Proving that they’re not to be trifled with and can give as good as it gets, the Likud has shot back, “It’s us or them.”
When the Likud ran an ad featuring a 3:00 a.m. phone call from the White House, it showed Isaac Herzog and Tzipi Livni bickering over who should pick it up. They responded with an ad saying that if Netanyahu wins, the president would not even call.
The rhetoric of villification and derision may spill over into the courts as well. This week, Likud officials accused Herzog of taking money for his campaign illegally from foreign donors, which the latter denied, while accusing Netanyahu of profligate use of public funds for private luxuries. A state comptroller’s report on that is due in a couple of weeks, which promises to determine whether the Prime Minister’s Office has been guilty of any criminality in the handling of taxpayers’ money.
Meanwhile, polls show the two parties running very close. A monthly opinion sampling in Haaretz showed Likud with 25 seats in Knesset, versus 23 for Zionist Union. Last month, the score was Likud 22, Zionist Union 23.

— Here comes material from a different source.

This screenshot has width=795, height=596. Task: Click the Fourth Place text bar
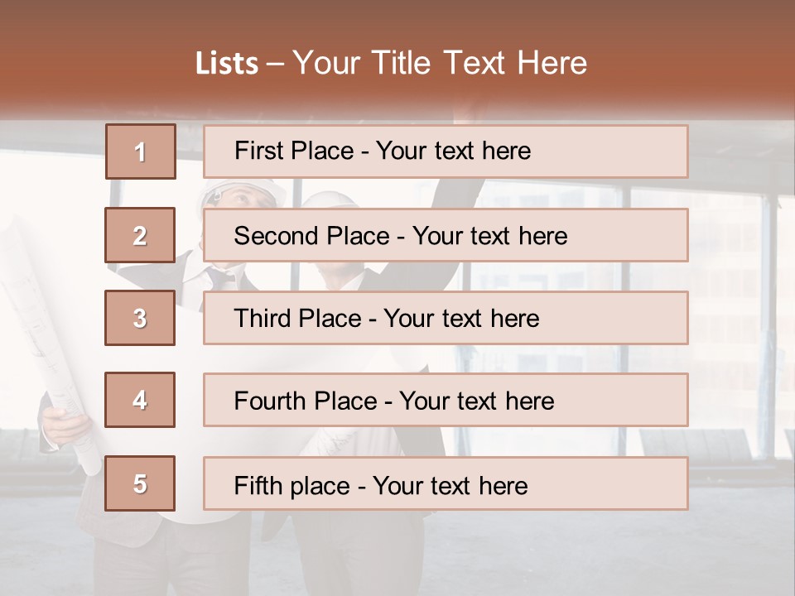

Apparently, Netanyahu has benefited from the resurgence of security as a major concern, after months of polls and punditry saying that socio-economic issues would dominate the campaign, where Herzog and Livni have stronger appeal.
But with the recent lethal incident on the Lebanese border and terrorist threats everywhere, Netanyahu’s reputation as being strong on security has helped to raise his approval rating to 51 percent from 46 percent in January.
In his role as commander-in-chief, Netanyahu visited Israel’s northern border on Wednesday, where he said that Iran was trying to use the civil war in Syria to open a new front against Israel.
Zionist Camp on Tuesday wheeled out its big social justice gun, economist Manuel Trajtenberg, their nominee for Finance minister.
In a statement of the party’s economic platform, he called for the release of state-owned land for housing developments for free and to increase overall government expenditure.
Trajtenberg claimed that the 7 billion shekel spending plan he has in mind to benefit poor and working Israelis would not necessitate a raise in taxes, nor would it blow away the deficit ceiling.
The plan addresses the chronic problems of housing, education, health, cost of living, poverty, inequality, elder care and employment.
The would-be Finance minister said that state spending should return to and stay at a level of 40 percent of GDP.
“Over the course of 30 years, the share of government’s budget share of output fell all the time, including last year. We fell below 40%, which is lower than the OECD average,” he said, promising to maintain responsible spending. “We always said we have to decrease [the deficit], but we crossed the threshold long ago. We won’t allow the government share to fall any further.”